::: Provided information :::

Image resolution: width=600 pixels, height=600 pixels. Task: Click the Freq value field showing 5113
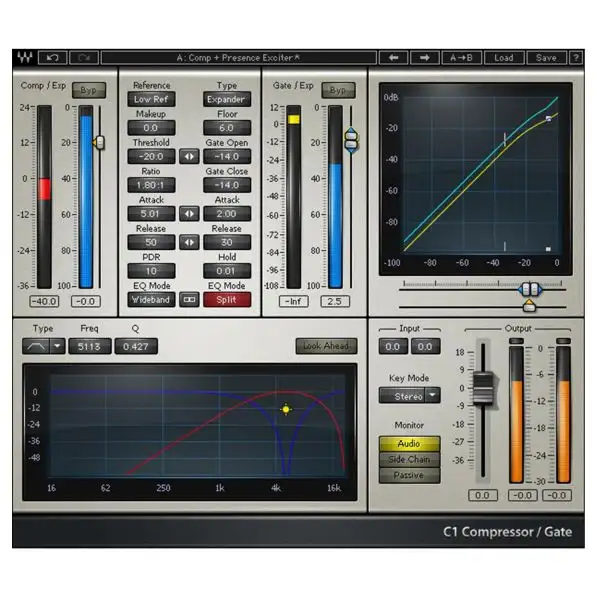coord(88,346)
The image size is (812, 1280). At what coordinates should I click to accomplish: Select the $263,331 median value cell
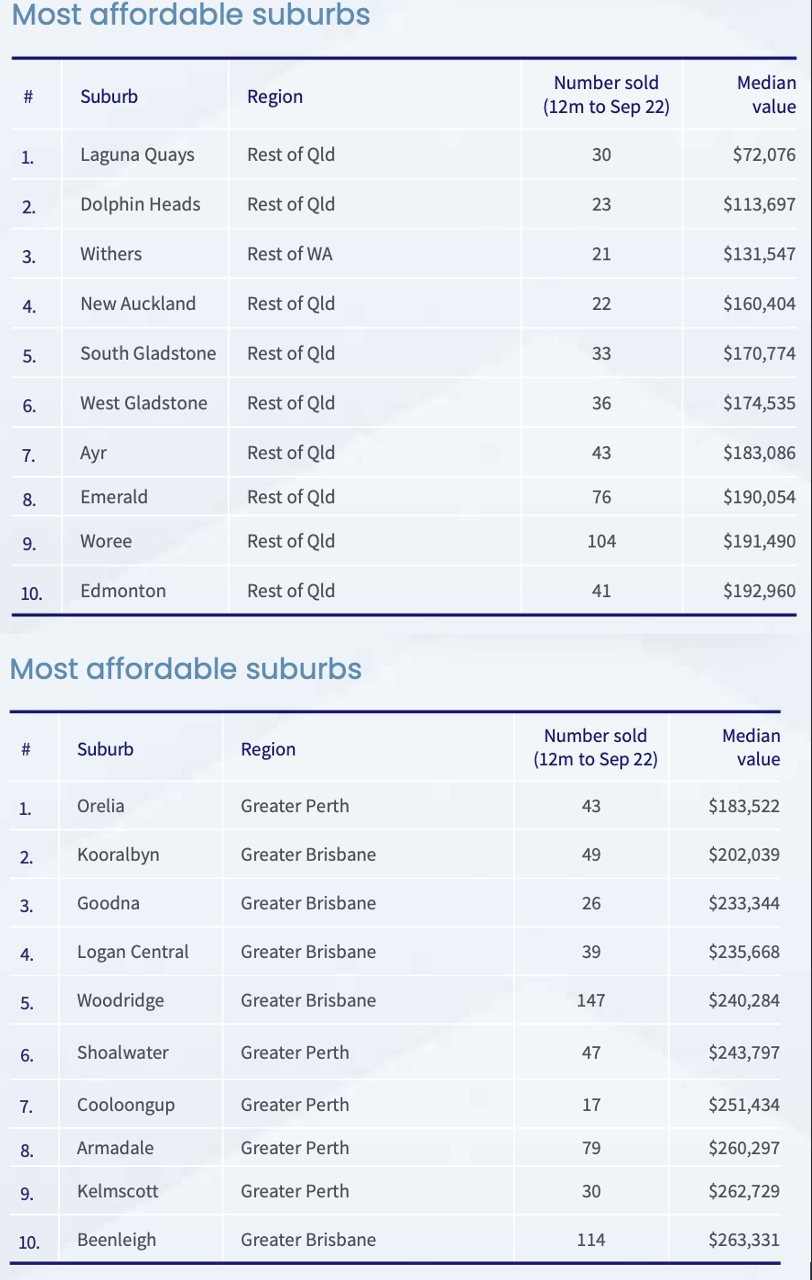pyautogui.click(x=744, y=1240)
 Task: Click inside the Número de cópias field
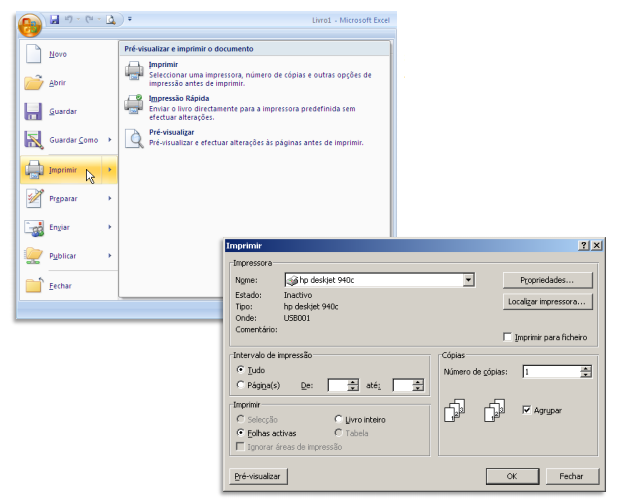[x=550, y=372]
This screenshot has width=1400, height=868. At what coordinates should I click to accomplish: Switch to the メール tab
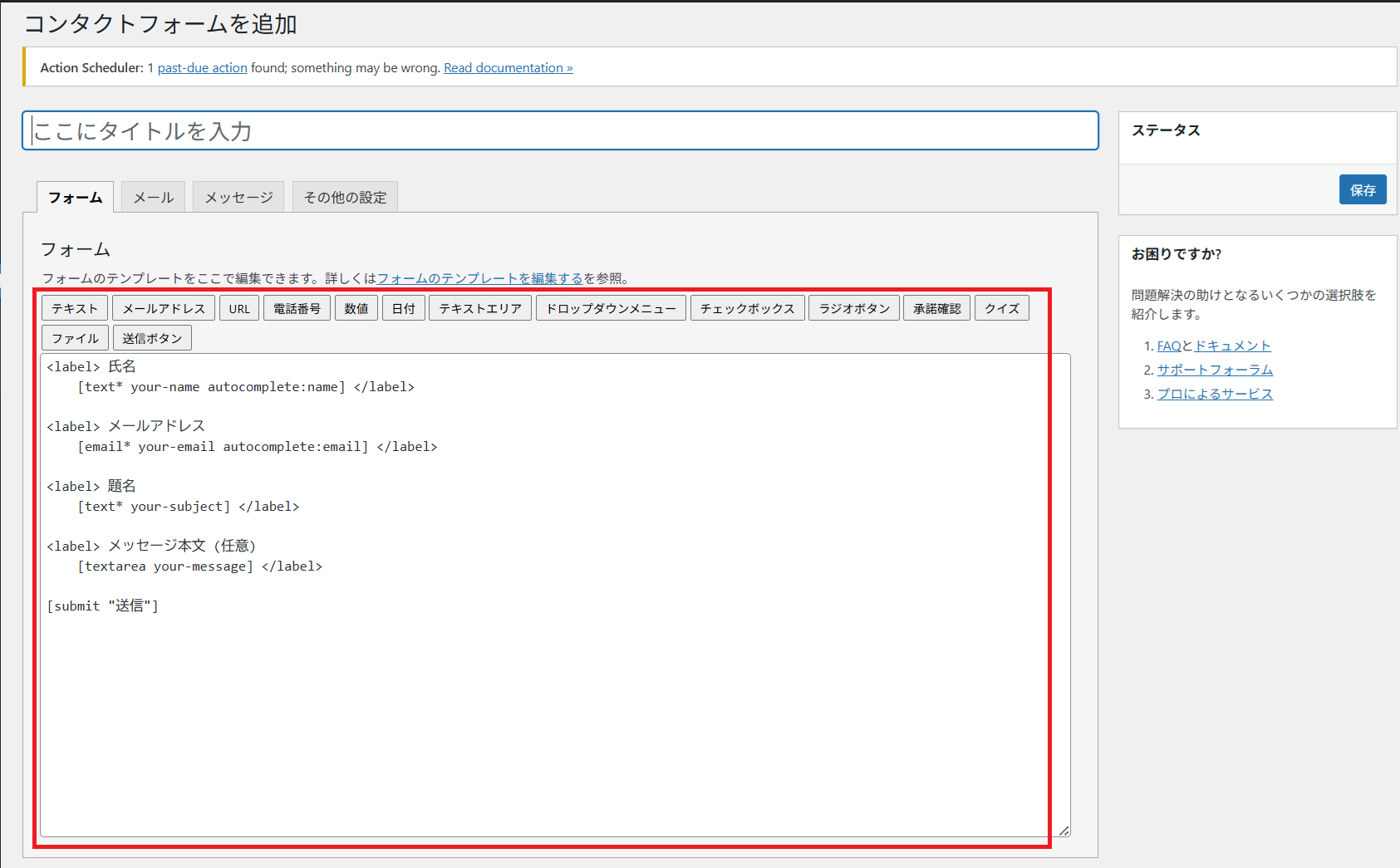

:::

What to produce> Print verbatim every line above, apart from the pictures.

Answer for the task>
Image resolution: width=600 pixels, height=600 pixels. Task: Click the Freq value field showing 5113
coord(88,346)
The image size is (812, 1280). At what coordinates should I click to accomplish: Select the $263,331 median value cell
pyautogui.click(x=744, y=1240)
 Task: Click inside the Número de cópias field
[x=550, y=372]
This screenshot has width=1400, height=868. At what coordinates should I click to accomplish: Switch to the メール tab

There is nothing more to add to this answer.